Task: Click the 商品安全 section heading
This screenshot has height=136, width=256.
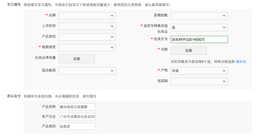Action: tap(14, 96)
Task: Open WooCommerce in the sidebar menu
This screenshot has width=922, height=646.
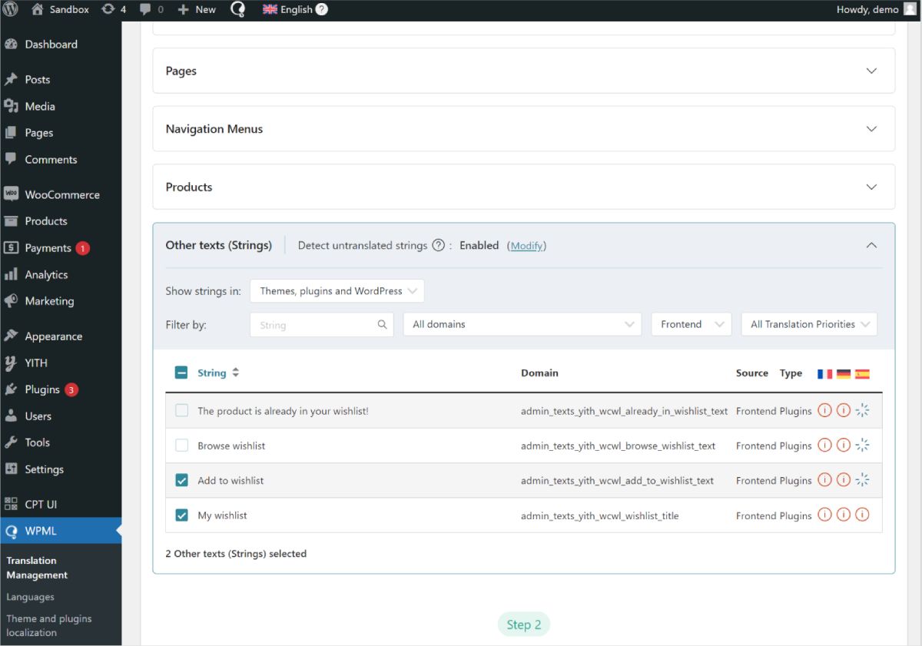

○ ○ ○ ○ ○ ○ ○

### WHAT THE TASK ASKS
Render the lines above as a Markdown table with the columns "Row" and "Line", numbering each row and skipping blank lines. Leave the pictures out of the table.

### FULL OUTPUT
| Row | Line |
|---|---|
| 1 | Task: Click the 商品安全 section heading |
| 2 | This screenshot has height=136, width=256. |
| 3 | Action: tap(14, 96) |
| 4 | Task: Open WooCommerce in the sidebar menu |
| 5 | This screenshot has width=922, height=646. |